If you’ve ever worked customer service, you know that automatically providing instructions is warranted; half the people you run into in public would struggle to operate a spoon without guidance.
Just try getting a technologically illiterate person to click in next during an install is like finding hens teeth, except if it comes up with an error they’ll dismiss it instantly without reading it.
And “you’re scrolling too fast !!!1!1” when on a webpage
half the people you run into in public would struggle to operate a spoon without guidance.
I wouldn’t. I know how to clean my nose with a spoon!
I was telling a kid today how we’d sit by the radio, hoping to record a song onto a cassette tape, pleading with the gods that we wouldn’t miss the start, and that the DJ wouldn’t talk over the end of the song, or fade it into another one
She accused me of being from the stone age
Fucking radio dudes stepping on the songs. Our limewire ass generation take the ease for granted. You had to really make an effort back In the day.
Kids will never know the satisfaction of fully filling a 90 minute tape with no weird silences at the ends of each side
Vinyl records being popular again is very cool and not a comeback I would have ever expected. What’s really interesting to me is how much better quality they are than in previous decades.
Records had been around for a century (vinyl for about 40 years) by the time they were phased out of mainstream music distribution in the late 80’s. Over time, manufacturers used cheaper and thinner vinyl to the point where they were just complete and utter shit.
The ones they put out today are thicker and closer to audiophile grade than their predecessors.
It seems hit or miss. Most of my vinyl is 180 gram, I guess because it isn’t the primary means of consumption for music these days, people expect to pay a little more for better quality. But I definitely have a lot of cheaper, thinner records that I bought brand new in the last few years.
Hasn’t vinyl been around longer than 1985?
I suddenly feel old, doing the math wasn’t nice to me
They’re saying that by the late 80s when cassettes and CDs ultimately replaced the record, records had been in use for over a century, and the recognizable 12" disc format had been in use for 40 years prior to their replacement.
Oh duh, I misread that
Erm I have vinal records my dad gave me from the 50s
You are correct they are thin as shit though compared to the ones I buy now
I’mma be honest, I’ve used disposable cameras, but not in a long time. I’d appreciate the reminder if I were handed one. Something about winding after (or before?) each photo?
For most of them, it doesn’t matter. When the film is wound on, it would hit a ratchet stop to prevent you winding it beyond the next film cell anyway - which would only be released when the shutter button was operated, so you’d intuitively feel whether the film had been already wound forward or not.
This thread reminds me of inexpensive package holidays as a child.

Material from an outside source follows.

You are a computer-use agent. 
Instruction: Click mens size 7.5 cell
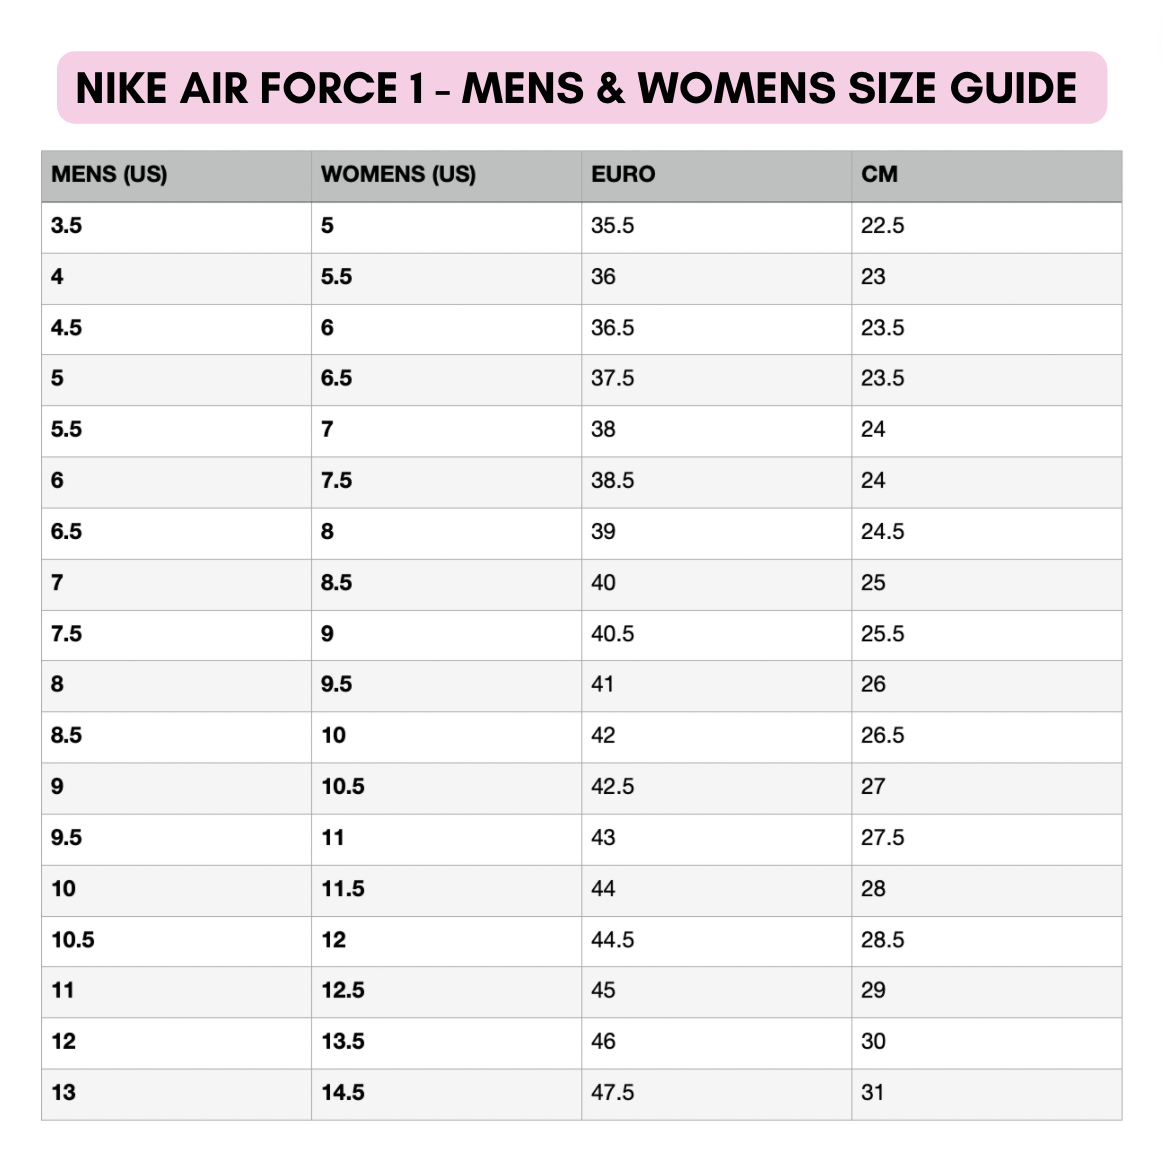point(67,634)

It’s brilliant.
When I was a kid my parents used to buy loads of those disposable cameras whenever we went on holiday to keep me and my sister quiet. It’s hard to believe that we found it diverting.
Today’s kids would not be happy with anything less than an iPad.

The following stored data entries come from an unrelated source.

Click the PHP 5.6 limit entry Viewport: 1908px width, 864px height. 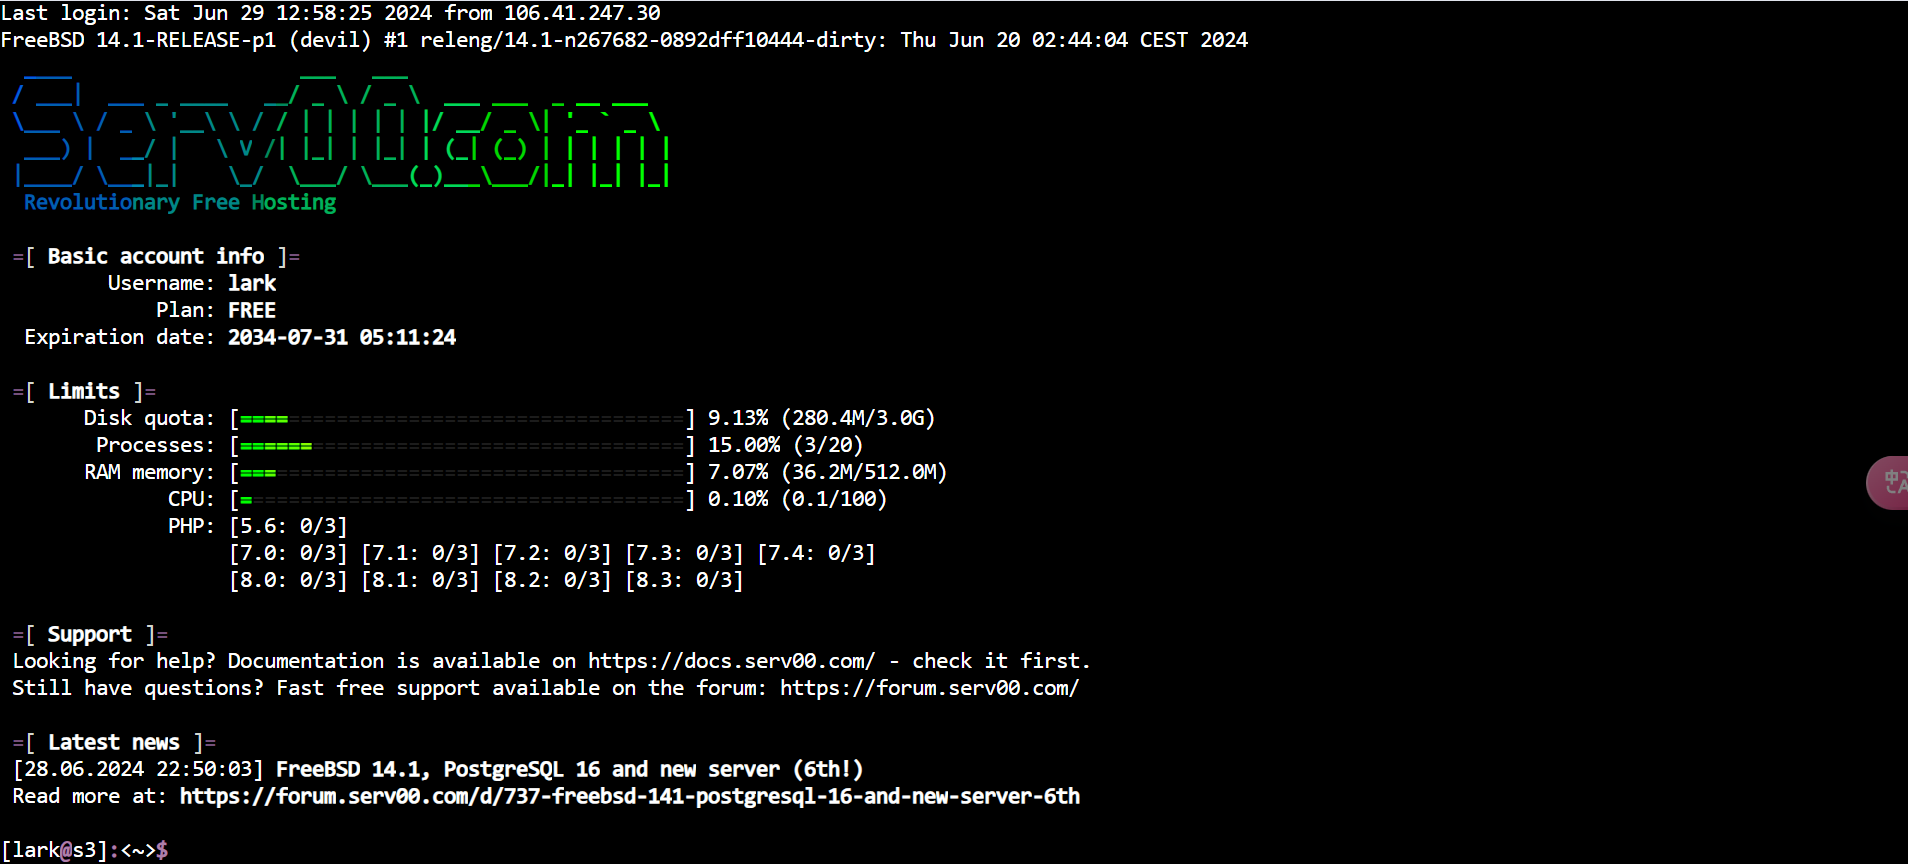point(288,526)
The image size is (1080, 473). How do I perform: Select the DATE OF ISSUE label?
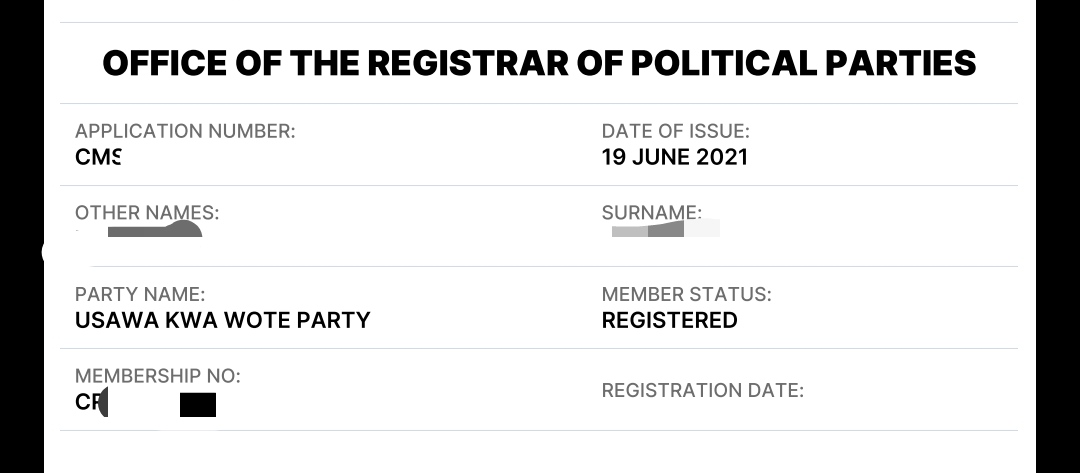pyautogui.click(x=675, y=131)
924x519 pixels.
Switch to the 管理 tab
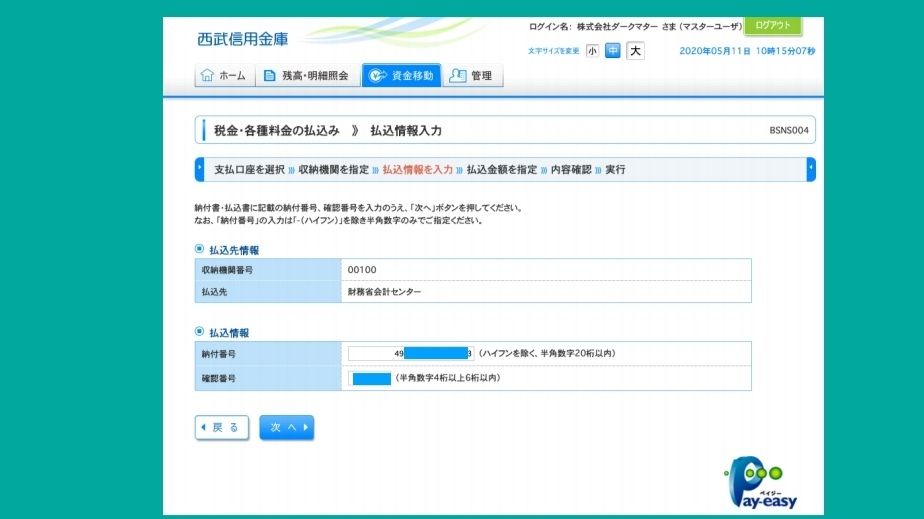pyautogui.click(x=472, y=76)
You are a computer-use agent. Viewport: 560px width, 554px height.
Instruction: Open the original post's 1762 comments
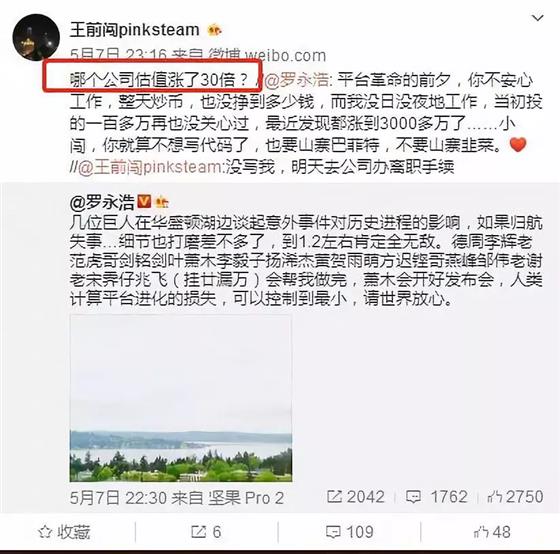tap(436, 497)
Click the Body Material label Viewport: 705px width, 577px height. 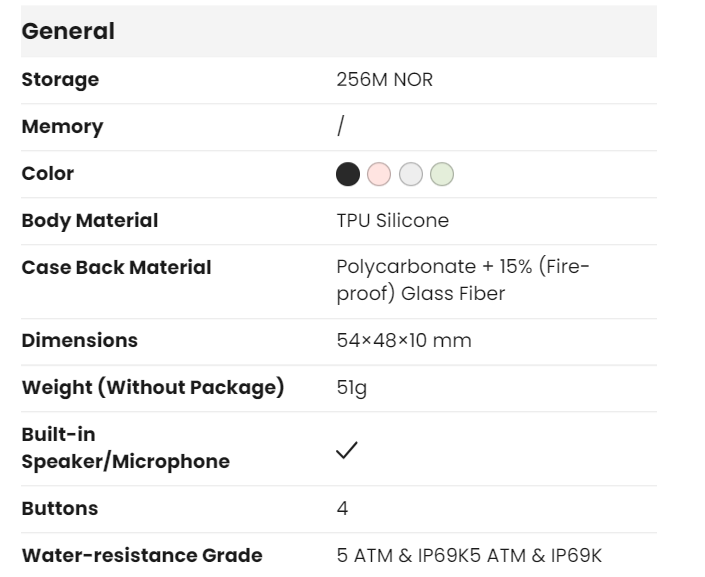(90, 221)
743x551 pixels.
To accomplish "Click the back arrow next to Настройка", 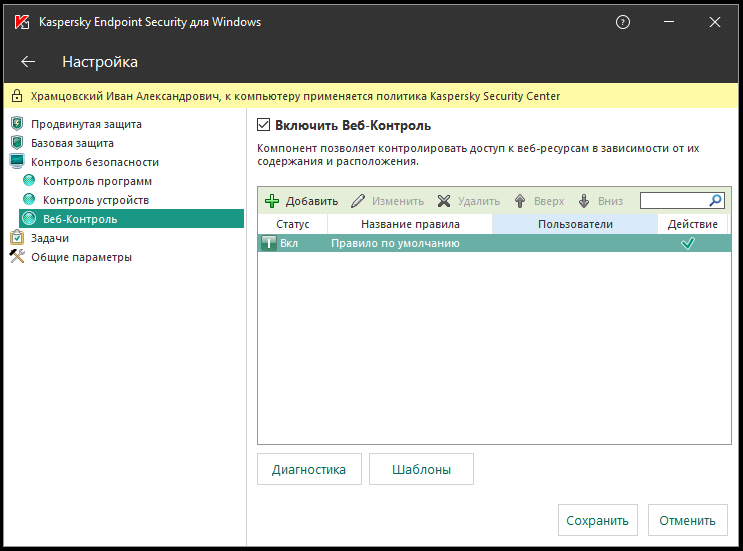I will point(28,62).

as an uncle of a “todays kid” - not true at all
Brief moment in history…
I remember reading this tip in a magazine. Instead of having a professional photographer at a wedding, put a disposable camera at every table.
That should be a tip for your reception, not the wedding itself.
These days it’s reasonably common to replace the disposable cameras with a QR code or link to where people can upload photos they took on their phone.
My eldest asked me “have you seen the memes about this One Pound Fish guy?”
I’m like “dude, I paid my 79p to try and get that song to Number 1”… back when it mattered.